■ **Problem**: Scan the records for the string "back" and copy every line that holds it.
= = = = =
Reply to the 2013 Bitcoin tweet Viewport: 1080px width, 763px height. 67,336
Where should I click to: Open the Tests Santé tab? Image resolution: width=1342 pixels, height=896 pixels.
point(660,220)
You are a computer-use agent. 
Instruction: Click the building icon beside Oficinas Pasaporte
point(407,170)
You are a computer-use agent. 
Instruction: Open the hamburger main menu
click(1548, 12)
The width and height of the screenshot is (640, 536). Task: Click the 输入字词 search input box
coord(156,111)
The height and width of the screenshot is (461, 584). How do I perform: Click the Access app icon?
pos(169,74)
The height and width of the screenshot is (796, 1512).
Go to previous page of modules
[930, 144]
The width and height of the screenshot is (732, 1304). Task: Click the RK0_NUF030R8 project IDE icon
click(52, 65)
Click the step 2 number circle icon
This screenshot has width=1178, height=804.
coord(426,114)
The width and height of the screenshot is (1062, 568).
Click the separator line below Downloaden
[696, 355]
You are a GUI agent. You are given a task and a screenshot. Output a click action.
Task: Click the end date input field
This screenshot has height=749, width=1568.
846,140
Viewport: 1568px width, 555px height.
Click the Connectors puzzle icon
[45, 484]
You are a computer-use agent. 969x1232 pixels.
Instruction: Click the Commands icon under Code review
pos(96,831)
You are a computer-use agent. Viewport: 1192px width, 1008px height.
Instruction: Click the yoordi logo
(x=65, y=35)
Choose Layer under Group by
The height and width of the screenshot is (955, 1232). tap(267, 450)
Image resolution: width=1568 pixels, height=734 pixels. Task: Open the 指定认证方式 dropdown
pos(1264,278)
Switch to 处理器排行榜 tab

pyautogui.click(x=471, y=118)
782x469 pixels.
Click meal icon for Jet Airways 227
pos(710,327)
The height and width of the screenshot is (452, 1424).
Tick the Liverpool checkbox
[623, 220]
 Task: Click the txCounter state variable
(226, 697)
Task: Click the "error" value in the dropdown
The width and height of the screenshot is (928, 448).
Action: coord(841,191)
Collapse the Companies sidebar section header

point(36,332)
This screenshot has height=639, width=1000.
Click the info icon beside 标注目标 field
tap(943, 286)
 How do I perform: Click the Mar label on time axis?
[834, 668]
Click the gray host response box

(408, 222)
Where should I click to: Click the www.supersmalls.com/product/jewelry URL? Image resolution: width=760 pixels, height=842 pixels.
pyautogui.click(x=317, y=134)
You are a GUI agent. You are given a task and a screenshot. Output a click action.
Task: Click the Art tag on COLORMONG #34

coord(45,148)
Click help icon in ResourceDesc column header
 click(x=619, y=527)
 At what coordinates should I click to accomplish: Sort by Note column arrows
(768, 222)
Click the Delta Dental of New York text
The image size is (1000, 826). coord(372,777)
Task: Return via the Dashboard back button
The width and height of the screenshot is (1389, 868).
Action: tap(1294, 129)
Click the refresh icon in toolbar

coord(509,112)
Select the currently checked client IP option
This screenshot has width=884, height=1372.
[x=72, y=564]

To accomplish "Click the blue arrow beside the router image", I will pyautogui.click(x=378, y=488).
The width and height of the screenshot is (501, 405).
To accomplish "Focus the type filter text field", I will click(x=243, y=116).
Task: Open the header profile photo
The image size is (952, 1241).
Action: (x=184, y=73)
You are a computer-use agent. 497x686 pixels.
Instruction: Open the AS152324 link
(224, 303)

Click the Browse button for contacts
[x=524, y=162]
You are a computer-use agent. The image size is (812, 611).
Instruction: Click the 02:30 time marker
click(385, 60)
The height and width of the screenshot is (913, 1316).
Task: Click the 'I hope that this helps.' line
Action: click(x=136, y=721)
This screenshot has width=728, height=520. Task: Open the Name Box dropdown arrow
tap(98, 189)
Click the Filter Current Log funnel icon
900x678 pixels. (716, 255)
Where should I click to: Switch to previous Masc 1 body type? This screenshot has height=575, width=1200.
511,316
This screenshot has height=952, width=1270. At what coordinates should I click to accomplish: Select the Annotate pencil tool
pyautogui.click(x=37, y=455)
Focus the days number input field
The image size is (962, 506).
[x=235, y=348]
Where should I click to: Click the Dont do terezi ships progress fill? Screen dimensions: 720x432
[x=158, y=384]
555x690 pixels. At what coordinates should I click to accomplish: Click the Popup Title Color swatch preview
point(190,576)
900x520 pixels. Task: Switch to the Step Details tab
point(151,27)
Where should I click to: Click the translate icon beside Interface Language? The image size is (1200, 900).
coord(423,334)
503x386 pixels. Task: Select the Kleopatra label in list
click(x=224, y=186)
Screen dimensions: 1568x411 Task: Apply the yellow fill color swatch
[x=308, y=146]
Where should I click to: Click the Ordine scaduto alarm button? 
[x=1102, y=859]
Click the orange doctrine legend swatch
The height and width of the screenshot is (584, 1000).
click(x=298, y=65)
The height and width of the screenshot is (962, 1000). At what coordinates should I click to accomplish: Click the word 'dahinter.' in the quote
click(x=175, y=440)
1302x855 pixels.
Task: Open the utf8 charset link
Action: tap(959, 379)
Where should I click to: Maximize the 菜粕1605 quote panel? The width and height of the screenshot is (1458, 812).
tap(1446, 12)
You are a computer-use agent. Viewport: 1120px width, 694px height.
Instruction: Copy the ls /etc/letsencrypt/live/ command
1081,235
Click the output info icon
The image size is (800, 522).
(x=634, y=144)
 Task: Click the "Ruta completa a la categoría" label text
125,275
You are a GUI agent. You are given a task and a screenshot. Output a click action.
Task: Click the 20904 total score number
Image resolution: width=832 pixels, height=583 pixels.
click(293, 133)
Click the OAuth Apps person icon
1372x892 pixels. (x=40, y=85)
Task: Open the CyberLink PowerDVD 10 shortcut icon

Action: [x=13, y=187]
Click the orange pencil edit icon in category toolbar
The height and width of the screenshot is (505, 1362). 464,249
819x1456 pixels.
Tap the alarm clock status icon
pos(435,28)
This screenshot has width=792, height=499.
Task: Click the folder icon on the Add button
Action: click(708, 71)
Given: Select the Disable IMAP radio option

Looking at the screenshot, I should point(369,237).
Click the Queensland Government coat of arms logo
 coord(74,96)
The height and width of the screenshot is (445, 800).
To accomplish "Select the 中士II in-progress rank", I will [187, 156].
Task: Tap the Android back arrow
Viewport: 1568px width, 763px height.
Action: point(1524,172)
= = = = =
■ **Task response**:
Task: Return via the Dashboard back button
Task: Tap the Android back arrow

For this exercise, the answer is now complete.